Your answer must consist of exactly the lines below, starting with the line with "Where should I click to: Click the heart" and going on through the line with "Image resolution: width=370", and nothing else.

=-=-=

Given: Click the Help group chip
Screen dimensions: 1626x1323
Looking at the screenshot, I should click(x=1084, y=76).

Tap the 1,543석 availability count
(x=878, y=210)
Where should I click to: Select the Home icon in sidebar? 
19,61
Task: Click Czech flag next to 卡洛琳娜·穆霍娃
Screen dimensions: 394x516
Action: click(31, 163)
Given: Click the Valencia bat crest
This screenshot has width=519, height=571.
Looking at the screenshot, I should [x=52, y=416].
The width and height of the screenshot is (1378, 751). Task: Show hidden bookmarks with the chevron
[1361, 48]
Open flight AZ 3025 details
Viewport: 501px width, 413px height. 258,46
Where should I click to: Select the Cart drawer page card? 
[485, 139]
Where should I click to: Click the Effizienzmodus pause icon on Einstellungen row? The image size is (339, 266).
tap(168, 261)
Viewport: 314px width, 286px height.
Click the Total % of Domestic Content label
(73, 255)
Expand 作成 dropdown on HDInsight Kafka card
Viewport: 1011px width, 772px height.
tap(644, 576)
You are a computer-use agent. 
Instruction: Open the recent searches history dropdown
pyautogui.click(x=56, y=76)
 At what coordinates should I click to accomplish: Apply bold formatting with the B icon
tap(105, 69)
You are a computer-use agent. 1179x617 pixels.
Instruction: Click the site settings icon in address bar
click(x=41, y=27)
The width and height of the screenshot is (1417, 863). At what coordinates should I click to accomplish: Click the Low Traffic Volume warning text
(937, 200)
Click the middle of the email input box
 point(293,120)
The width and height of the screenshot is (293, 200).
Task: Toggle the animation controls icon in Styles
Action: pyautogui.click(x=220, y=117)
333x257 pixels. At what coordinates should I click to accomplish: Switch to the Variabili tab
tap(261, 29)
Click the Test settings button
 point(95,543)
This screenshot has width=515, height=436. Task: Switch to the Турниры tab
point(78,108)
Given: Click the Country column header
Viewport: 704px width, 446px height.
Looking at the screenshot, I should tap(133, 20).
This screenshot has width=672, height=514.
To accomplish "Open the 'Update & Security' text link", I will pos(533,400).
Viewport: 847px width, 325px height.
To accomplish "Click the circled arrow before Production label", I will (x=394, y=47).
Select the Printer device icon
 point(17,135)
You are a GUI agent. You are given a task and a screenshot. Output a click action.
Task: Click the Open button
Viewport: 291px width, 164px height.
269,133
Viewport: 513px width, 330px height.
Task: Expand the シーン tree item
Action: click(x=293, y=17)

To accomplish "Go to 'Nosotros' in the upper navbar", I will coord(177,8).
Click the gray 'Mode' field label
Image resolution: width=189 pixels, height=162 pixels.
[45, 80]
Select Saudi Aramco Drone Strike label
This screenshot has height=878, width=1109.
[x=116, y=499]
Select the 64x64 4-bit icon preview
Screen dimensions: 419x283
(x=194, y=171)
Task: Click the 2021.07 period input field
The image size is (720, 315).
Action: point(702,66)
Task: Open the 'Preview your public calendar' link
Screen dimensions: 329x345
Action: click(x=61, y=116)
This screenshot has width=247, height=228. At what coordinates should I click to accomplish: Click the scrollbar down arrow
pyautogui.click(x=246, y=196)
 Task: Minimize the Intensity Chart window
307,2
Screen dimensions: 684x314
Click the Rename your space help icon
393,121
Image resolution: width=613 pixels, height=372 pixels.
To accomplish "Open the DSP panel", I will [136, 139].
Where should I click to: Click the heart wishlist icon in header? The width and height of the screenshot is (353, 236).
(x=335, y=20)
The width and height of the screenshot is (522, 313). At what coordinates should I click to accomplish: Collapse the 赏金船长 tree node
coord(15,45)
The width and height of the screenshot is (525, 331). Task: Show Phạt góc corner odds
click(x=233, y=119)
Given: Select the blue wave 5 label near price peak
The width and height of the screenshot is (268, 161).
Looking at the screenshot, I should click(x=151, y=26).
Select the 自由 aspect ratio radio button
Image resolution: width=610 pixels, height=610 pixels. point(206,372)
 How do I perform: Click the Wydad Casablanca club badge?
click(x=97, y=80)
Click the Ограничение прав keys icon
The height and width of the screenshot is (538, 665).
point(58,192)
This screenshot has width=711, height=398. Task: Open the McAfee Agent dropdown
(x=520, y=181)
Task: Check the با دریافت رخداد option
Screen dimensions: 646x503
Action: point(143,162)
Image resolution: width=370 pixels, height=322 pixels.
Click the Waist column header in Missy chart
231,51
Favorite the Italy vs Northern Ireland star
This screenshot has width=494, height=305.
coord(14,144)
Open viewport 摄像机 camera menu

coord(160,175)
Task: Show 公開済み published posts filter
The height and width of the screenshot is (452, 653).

=-=-=

> [EXERCISE SOLUTION]
Where should I click to: Click the heart wishlist icon in header? The width and height of the screenshot is (353, 236).
(x=335, y=20)
The width and height of the screenshot is (522, 313). At what coordinates should I click to accomplish: Collapse the 赏金船长 tree node
coord(15,45)
The width and height of the screenshot is (525, 331). Task: Show Phạt góc corner odds
click(x=233, y=119)
Given: Select the blue wave 5 label near price peak
The width and height of the screenshot is (268, 161).
Looking at the screenshot, I should click(x=151, y=26).
Select the 自由 aspect ratio radio button
Image resolution: width=610 pixels, height=610 pixels. point(206,372)
 How do I perform: Click the Wydad Casablanca club badge?
click(x=97, y=80)
Click the Ограничение прав keys icon
The height and width of the screenshot is (538, 665).
point(58,192)
This screenshot has width=711, height=398. Task: Open the McAfee Agent dropdown
(x=520, y=181)
Task: Check the با دریافت رخداد option
Screen dimensions: 646x503
Action: point(143,162)
Image resolution: width=370 pixels, height=322 pixels.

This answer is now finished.